**WHAT YOU HAVE TO DO**
Each line from the one that has "[6*6मिमी एसपीएसटी मोमेंटरी" through the end of the entries below must be written out exactly; leave out all other lines.

**Stored items**
▬▬▬▬▬▬
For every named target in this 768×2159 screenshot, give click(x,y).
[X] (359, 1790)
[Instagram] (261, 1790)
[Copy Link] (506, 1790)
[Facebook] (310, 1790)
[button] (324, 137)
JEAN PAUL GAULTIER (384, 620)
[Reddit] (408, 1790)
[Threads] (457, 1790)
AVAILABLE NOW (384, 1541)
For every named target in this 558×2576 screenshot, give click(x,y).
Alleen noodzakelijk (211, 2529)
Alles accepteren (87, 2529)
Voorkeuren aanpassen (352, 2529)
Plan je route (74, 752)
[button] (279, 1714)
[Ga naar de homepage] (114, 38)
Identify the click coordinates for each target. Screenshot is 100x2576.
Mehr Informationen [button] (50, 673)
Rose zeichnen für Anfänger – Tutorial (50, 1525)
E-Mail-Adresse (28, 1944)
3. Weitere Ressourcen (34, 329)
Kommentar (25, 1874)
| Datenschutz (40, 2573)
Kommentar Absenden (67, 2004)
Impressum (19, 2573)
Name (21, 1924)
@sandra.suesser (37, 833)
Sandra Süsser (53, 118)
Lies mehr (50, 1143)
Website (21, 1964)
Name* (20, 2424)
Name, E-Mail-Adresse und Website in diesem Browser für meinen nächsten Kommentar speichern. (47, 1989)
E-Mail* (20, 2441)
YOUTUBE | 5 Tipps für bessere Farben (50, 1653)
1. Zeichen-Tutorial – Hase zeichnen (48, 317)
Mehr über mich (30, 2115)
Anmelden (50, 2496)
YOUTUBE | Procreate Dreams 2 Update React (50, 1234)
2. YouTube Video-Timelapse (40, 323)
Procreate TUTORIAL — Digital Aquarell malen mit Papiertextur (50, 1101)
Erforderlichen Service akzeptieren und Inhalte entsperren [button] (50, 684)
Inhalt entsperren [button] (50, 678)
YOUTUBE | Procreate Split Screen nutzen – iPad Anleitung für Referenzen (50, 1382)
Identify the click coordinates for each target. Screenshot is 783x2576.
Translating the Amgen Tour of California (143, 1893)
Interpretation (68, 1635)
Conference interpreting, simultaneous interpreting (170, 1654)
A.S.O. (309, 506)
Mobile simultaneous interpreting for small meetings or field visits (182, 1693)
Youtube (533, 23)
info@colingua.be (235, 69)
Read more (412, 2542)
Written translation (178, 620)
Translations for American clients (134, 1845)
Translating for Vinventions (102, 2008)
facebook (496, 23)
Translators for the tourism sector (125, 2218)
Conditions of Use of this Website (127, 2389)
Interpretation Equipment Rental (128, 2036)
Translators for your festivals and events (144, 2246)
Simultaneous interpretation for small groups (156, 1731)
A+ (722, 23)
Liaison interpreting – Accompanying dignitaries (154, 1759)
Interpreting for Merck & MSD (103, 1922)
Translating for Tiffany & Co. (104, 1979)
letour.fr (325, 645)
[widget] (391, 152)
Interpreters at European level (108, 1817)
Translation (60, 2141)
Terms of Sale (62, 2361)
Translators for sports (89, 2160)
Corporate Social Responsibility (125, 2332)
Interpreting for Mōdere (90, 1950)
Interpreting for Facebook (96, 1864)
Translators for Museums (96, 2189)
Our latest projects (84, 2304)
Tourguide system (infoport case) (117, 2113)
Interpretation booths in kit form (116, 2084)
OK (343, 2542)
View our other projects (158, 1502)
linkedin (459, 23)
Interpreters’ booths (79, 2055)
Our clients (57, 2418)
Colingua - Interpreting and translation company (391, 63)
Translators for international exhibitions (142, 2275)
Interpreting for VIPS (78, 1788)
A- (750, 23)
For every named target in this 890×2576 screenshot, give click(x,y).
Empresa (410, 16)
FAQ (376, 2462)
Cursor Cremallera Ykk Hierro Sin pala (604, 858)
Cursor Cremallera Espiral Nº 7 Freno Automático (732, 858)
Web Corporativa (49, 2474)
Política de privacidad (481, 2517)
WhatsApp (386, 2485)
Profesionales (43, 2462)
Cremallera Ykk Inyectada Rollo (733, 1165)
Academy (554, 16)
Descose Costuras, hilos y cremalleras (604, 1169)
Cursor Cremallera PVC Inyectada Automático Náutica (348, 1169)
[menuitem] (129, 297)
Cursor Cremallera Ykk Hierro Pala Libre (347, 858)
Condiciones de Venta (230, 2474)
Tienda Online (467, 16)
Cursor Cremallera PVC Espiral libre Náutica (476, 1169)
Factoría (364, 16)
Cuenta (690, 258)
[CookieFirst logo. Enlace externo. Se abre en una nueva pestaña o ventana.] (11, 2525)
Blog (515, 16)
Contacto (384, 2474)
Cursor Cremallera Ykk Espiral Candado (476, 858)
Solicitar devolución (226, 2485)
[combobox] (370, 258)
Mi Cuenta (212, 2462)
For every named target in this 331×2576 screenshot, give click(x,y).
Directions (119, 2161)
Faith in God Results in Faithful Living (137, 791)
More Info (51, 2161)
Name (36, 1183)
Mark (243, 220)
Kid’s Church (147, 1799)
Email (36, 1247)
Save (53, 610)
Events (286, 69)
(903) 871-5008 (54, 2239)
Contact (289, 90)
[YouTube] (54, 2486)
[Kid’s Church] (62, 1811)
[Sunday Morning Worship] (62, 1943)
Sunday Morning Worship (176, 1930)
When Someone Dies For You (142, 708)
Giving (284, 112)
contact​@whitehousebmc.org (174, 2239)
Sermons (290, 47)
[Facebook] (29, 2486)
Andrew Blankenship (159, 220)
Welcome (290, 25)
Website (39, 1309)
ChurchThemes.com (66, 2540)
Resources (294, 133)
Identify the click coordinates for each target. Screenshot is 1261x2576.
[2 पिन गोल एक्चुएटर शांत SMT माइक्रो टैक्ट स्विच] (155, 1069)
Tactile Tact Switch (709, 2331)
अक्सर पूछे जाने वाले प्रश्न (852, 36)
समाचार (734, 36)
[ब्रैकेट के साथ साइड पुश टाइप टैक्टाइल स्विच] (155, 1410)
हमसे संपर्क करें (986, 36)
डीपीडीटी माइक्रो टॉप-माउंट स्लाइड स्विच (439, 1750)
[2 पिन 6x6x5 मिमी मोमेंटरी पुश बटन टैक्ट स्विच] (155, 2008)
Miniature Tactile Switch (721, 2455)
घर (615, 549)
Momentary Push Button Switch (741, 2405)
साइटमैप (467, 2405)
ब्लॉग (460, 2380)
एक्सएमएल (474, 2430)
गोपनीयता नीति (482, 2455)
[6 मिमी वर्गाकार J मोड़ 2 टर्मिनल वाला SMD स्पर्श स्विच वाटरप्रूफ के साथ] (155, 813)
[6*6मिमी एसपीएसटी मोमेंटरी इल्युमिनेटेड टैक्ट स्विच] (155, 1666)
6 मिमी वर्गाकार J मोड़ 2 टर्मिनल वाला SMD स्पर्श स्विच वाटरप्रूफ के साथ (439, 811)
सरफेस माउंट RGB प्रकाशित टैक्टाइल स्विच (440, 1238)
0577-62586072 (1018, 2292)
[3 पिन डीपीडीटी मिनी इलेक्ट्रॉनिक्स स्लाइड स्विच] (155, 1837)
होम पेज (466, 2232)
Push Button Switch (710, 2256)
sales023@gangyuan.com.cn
▬▬▬▬▬▬
**TASK OUTPUT**
[6*6मिमी एसपीएसटी मोमेंटरी इल्युमिनेटेड टैक्ट स्विच] (155, 1666)
6 मिमी वर्गाकार J मोड़ 2 टर्मिनल वाला SMD स्पर्श स्विच वाटरप्रूफ के साथ (439, 811)
सरफेस माउंट RGB प्रकाशित टैक्टाइल स्विच (440, 1238)
0577-62586072 (1018, 2292)
[3 पिन डीपीडीटी मिनी इलेक्ट्रॉनिक्स स्लाइड स्विच] (155, 1837)
होम पेज (466, 2232)
Push Button Switch (710, 2256)
sales023@gangyuan.com.cn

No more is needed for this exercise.